---------- PROVIDED ENTRIES ----------

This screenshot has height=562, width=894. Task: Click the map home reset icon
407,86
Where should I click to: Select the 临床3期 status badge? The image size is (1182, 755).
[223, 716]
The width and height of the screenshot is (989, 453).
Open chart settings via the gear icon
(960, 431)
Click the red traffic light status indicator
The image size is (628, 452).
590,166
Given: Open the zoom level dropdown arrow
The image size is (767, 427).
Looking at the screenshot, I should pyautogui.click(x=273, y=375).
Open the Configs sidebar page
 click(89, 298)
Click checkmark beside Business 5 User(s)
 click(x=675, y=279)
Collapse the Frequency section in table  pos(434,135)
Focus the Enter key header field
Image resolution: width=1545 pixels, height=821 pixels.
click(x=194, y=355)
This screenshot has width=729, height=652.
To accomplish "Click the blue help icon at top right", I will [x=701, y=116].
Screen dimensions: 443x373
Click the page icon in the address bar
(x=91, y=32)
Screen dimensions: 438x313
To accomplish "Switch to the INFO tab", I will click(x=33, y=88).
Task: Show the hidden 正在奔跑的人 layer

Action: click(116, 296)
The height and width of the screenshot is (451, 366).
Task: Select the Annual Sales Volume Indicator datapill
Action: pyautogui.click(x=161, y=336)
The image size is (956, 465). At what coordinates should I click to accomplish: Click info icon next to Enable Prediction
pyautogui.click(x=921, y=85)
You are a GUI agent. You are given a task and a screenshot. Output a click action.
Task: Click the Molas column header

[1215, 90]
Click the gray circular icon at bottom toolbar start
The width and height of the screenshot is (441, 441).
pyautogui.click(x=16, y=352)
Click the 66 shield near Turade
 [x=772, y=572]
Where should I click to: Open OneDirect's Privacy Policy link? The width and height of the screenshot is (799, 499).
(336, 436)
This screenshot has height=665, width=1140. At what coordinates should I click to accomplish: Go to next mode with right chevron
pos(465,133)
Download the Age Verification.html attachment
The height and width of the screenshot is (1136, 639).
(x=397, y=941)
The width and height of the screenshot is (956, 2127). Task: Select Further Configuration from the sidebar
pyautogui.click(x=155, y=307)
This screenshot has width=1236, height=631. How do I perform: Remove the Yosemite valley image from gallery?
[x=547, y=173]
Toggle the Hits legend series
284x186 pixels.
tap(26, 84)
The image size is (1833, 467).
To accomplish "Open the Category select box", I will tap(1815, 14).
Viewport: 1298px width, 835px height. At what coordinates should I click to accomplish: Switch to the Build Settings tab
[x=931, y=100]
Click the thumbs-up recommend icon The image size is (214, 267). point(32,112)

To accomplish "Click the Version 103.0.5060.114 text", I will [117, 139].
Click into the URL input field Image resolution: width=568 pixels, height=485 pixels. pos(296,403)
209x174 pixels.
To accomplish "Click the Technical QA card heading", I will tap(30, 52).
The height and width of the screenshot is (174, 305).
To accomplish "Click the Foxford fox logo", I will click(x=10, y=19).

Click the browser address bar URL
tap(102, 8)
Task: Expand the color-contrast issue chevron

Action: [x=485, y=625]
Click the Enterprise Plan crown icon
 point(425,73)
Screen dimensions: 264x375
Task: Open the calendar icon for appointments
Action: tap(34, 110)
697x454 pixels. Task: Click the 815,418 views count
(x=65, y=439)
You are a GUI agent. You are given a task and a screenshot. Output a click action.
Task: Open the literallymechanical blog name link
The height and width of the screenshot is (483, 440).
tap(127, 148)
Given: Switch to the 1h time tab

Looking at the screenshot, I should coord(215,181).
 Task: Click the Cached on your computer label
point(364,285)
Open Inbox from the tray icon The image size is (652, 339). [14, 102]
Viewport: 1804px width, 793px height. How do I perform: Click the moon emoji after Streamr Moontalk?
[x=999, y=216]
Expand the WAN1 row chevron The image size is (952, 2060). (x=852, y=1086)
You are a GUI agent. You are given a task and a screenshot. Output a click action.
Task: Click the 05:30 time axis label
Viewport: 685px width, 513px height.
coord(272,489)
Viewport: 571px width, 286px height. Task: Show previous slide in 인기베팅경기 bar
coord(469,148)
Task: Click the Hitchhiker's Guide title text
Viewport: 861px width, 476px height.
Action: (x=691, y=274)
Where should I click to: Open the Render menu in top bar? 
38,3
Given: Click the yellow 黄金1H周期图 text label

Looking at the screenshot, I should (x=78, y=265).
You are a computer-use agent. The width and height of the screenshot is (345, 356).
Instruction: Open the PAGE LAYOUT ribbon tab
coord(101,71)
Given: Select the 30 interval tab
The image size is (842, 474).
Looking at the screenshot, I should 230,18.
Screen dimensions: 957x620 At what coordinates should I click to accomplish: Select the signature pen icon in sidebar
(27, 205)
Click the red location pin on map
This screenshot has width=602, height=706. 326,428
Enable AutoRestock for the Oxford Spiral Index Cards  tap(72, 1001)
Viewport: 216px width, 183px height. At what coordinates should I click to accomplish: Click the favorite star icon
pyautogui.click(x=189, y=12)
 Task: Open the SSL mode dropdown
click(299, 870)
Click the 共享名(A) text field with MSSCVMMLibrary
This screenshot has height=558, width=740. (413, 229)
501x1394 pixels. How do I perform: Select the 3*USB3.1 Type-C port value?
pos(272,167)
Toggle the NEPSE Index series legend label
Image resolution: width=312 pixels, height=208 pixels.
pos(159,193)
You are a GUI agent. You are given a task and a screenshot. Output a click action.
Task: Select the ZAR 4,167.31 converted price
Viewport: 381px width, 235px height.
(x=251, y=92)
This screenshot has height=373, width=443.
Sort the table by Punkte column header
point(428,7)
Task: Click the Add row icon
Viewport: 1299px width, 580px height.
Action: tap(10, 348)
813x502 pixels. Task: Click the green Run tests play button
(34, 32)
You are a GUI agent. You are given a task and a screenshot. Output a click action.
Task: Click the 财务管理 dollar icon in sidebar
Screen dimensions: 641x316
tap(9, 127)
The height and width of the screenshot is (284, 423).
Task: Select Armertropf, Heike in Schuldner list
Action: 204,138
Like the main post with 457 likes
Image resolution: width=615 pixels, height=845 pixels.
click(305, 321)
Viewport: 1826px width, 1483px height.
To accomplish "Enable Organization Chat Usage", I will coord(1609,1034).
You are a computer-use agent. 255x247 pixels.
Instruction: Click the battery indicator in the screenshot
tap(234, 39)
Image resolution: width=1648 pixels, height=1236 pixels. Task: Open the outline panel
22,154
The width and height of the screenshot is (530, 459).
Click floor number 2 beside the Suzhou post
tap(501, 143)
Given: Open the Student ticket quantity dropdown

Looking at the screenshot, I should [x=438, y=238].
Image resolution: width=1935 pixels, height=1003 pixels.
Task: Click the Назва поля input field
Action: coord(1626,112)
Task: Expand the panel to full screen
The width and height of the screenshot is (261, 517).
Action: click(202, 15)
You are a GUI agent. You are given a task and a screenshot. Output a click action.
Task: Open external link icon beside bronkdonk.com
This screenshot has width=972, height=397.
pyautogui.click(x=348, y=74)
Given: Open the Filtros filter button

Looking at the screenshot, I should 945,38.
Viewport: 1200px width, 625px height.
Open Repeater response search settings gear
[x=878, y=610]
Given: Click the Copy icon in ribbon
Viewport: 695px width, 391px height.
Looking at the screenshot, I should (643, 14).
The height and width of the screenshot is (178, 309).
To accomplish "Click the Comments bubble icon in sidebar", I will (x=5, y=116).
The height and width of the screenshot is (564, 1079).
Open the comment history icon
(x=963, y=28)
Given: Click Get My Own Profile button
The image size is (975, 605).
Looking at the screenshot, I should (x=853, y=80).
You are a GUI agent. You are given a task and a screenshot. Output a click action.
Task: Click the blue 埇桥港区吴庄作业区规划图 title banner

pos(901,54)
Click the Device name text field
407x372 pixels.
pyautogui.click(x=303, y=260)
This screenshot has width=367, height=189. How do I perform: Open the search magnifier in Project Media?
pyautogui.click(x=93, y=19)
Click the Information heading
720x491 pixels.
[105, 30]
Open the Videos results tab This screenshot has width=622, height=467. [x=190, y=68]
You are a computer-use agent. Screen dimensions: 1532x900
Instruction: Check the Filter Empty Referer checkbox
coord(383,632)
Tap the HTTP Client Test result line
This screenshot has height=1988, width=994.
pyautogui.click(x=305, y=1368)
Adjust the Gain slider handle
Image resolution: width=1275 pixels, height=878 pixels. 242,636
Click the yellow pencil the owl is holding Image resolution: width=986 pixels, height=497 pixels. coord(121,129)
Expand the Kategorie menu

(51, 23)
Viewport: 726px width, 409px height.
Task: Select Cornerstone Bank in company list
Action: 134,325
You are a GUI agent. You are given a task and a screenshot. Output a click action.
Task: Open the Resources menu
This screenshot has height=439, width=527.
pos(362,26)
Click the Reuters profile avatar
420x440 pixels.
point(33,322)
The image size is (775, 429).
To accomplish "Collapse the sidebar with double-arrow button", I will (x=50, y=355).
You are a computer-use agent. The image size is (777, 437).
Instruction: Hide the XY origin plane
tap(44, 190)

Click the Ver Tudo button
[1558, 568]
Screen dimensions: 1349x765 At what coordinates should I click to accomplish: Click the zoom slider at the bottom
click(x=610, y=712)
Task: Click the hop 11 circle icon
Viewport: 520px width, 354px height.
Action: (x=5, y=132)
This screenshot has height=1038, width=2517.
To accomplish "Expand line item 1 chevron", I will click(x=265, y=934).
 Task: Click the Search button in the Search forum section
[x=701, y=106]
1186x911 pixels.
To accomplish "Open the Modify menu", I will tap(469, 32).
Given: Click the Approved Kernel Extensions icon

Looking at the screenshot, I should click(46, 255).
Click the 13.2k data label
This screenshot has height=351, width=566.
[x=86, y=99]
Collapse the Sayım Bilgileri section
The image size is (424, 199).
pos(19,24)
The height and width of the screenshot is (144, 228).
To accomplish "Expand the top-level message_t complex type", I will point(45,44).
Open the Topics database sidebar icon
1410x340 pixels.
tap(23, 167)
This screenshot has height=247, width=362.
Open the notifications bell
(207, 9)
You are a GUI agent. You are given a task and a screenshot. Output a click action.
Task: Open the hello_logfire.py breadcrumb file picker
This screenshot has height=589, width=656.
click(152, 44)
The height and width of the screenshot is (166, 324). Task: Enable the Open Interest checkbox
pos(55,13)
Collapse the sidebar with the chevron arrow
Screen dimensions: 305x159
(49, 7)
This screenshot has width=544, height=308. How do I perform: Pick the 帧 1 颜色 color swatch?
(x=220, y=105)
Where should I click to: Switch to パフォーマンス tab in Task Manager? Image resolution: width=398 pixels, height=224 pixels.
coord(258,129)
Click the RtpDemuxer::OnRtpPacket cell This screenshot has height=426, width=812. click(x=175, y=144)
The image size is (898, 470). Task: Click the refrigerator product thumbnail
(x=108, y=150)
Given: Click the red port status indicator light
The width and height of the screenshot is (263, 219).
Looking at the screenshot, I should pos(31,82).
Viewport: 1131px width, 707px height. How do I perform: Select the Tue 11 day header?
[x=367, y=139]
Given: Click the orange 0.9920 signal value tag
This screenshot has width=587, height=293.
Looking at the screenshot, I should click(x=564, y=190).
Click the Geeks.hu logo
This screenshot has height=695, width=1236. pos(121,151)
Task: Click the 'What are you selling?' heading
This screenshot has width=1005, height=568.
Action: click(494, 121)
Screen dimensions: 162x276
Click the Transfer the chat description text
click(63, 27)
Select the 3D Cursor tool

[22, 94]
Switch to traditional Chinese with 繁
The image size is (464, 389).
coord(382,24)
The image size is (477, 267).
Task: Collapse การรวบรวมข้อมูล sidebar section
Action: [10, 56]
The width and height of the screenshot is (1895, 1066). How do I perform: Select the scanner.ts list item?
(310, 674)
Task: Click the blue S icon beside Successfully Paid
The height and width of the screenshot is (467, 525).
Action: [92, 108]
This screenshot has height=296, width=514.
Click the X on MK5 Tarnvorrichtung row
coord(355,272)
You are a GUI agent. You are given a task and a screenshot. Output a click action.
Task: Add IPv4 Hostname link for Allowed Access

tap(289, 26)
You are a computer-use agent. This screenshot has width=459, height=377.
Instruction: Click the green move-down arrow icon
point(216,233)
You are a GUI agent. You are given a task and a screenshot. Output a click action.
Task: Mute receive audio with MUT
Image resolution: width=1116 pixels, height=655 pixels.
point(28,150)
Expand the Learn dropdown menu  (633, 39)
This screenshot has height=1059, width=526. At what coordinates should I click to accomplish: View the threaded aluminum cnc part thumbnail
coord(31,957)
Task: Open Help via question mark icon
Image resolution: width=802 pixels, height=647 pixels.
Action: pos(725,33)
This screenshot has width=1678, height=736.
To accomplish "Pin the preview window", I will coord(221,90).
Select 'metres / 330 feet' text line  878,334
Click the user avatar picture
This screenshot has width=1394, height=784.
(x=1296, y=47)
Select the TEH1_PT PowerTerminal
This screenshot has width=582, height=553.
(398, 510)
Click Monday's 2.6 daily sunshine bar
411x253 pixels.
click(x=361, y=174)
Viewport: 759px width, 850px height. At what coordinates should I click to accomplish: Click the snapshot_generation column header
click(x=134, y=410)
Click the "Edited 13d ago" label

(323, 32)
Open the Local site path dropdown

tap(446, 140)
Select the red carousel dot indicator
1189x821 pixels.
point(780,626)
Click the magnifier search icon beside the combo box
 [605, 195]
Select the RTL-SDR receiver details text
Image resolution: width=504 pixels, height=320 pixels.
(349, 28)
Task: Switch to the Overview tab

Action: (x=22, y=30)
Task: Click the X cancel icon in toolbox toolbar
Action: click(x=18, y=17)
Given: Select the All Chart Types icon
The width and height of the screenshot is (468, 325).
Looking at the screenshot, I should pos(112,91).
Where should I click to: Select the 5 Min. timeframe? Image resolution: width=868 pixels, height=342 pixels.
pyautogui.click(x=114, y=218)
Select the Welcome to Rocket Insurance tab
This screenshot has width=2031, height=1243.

----------

**TASK BRIEF**
Rewrite everything in the records above from the line containing "The height and width of the screenshot is (144, 228)." down to the line containing "Action: [10, 56]", swapping "refrigerator" for "freezer" and keeping all else unchanged.

**CORRECT OUTPUT**
The height and width of the screenshot is (144, 228).
To accomplish "Expand the top-level message_t complex type", I will point(45,44).
Open the Topics database sidebar icon
1410x340 pixels.
tap(23, 167)
This screenshot has height=247, width=362.
Open the notifications bell
(207, 9)
You are a GUI agent. You are given a task and a screenshot. Output a click action.
Task: Open the hello_logfire.py breadcrumb file picker
This screenshot has height=589, width=656.
click(152, 44)
The height and width of the screenshot is (166, 324). Task: Enable the Open Interest checkbox
pos(55,13)
Collapse the sidebar with the chevron arrow
Screen dimensions: 305x159
(49, 7)
This screenshot has width=544, height=308. How do I perform: Pick the 帧 1 颜色 color swatch?
(x=220, y=105)
Where should I click to: Switch to パフォーマンス tab in Task Manager? Image resolution: width=398 pixels, height=224 pixels.
coord(258,129)
Click the RtpDemuxer::OnRtpPacket cell This screenshot has height=426, width=812. click(x=175, y=144)
The image size is (898, 470). Task: Click the freezer product thumbnail
(x=108, y=150)
Given: Click the red port status indicator light
The width and height of the screenshot is (263, 219).
Looking at the screenshot, I should pos(31,82).
Viewport: 1131px width, 707px height. How do I perform: Select the Tue 11 day header?
[x=367, y=139]
Given: Click the orange 0.9920 signal value tag
This screenshot has width=587, height=293.
Looking at the screenshot, I should click(x=564, y=190).
Click the Geeks.hu logo
This screenshot has height=695, width=1236. pos(121,151)
Task: Click the 'What are you selling?' heading
This screenshot has width=1005, height=568.
Action: click(494, 121)
Screen dimensions: 162x276
Click the Transfer the chat description text
click(63, 27)
Select the 3D Cursor tool

[22, 94]
Switch to traditional Chinese with 繁
The image size is (464, 389).
coord(382,24)
The image size is (477, 267).
Task: Collapse การรวบรวมข้อมูล sidebar section
Action: [10, 56]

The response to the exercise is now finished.